As for GPU performance, don’t expect anything out of the ordinary for a thin-and-light laptop. 2D indie games like Shovel Knight and Mercenary Kings will work fine, and you might be able to scrape by in a Borderlands 2 session at 720p resolution and 30 frames per second, but this isn’t a gaming machine. The 730S posts a decent score compared to similar competition. 

lenovo ideapad 730s 3dmark sky diver Melissa Riofrio/IDG

The Lenovo IdeaPad 730S has integrated graphics, so its 3DMark Sky Diver score is modest—and right in line with that of similarly configured competition. 

Battery life, on the other hand, was a pleasant surprise. Although it has lower capacity than many other laptops in its class, it still wound up on the higher end of our video rundown test.

lenovo ideapad 730s video rundown battery test Melissa Riofrio/IDG

DO NOT USE The Lenovo IdeaPad 730S lasted over 10.5 hours in our video rundown test, a very good score for a mainstream laptop. 

Lenovo says it’s using a more efficient display than last year’s IdeaPad 720S, which along with the non-touch 1080p panel likely contributed to the respectable score.

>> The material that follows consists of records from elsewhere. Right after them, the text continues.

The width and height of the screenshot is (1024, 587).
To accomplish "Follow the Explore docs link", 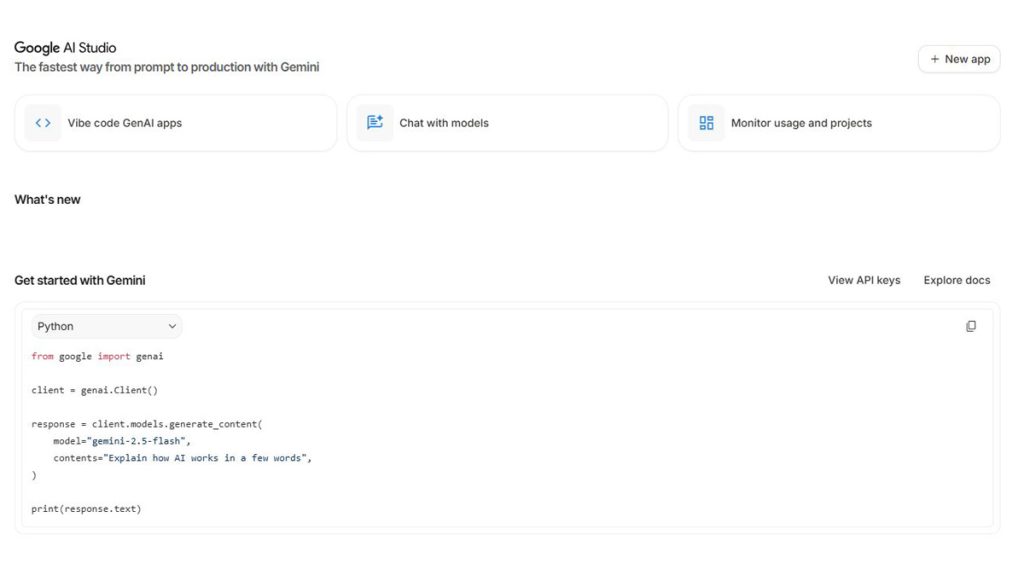I will (x=956, y=280).
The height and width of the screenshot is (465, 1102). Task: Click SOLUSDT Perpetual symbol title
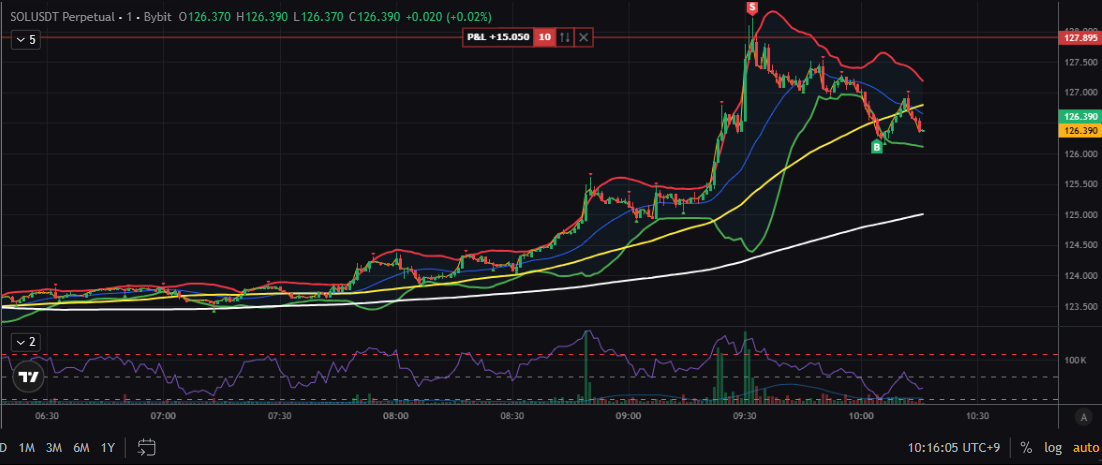(x=57, y=17)
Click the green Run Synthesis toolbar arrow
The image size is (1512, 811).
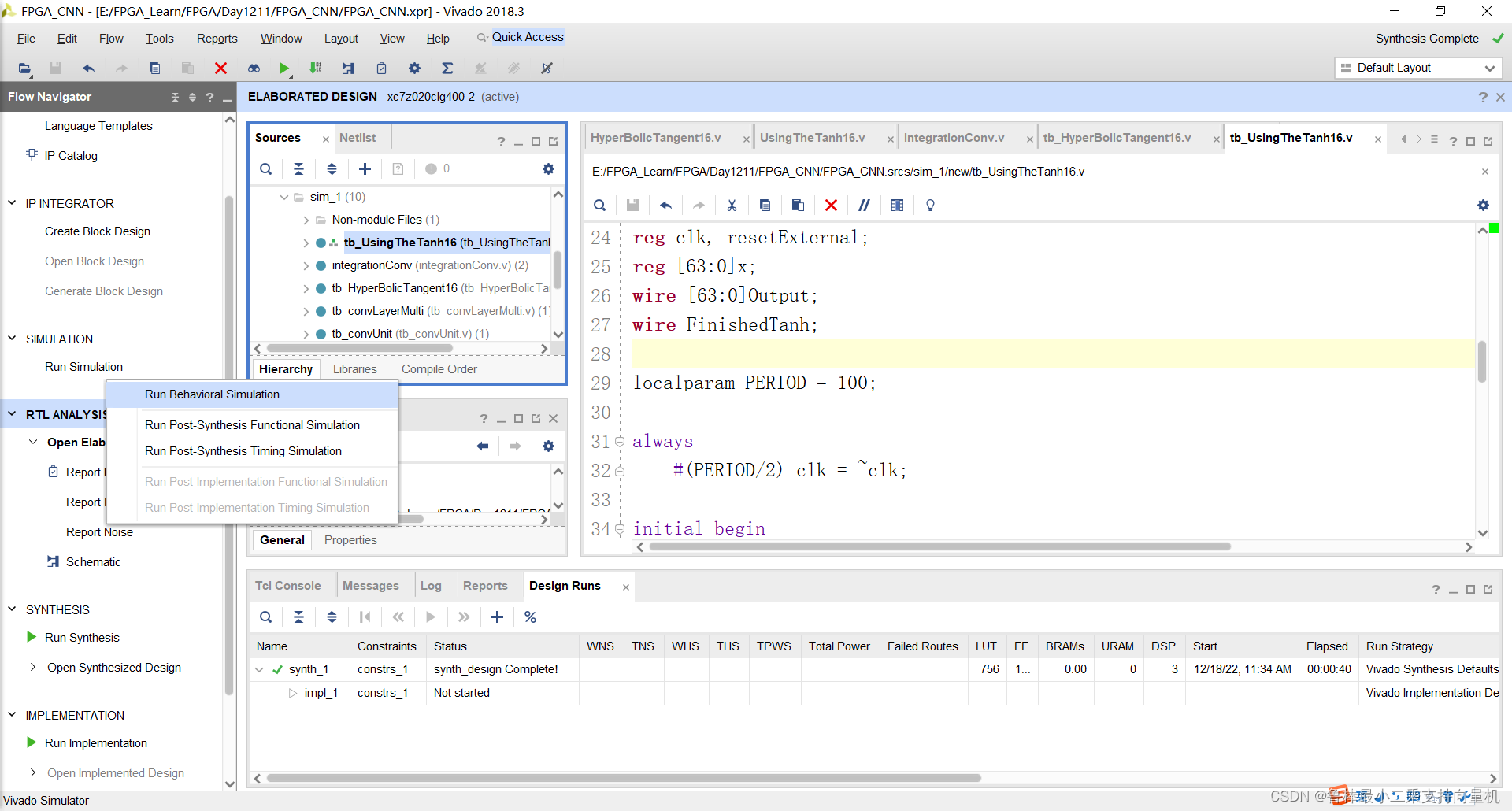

The inclusion of rapid charging, which fills the battery up to 80 percent in an hour, is also a nice touch.

Should you buy the Lenovo IdeaPad 730S?

It’s always nice to see a laptop that knows what it’s trying to accomplish. Instead of attempting to be all things to all people, the Lenovo IdeaPad 730S is content to be a solid thin-and-light laptop with a strong sense of style. It’s ideal for people who want to perform office or other productivity tasks from anywhere, and don’t aspire to use their laptop like a tablet or turn it into a gaming rig. As long as the Wi-Fi issue I experienced doesn’t prove widespread—or gets patched in the near future—this laptop succeeds at cutting away the cruft.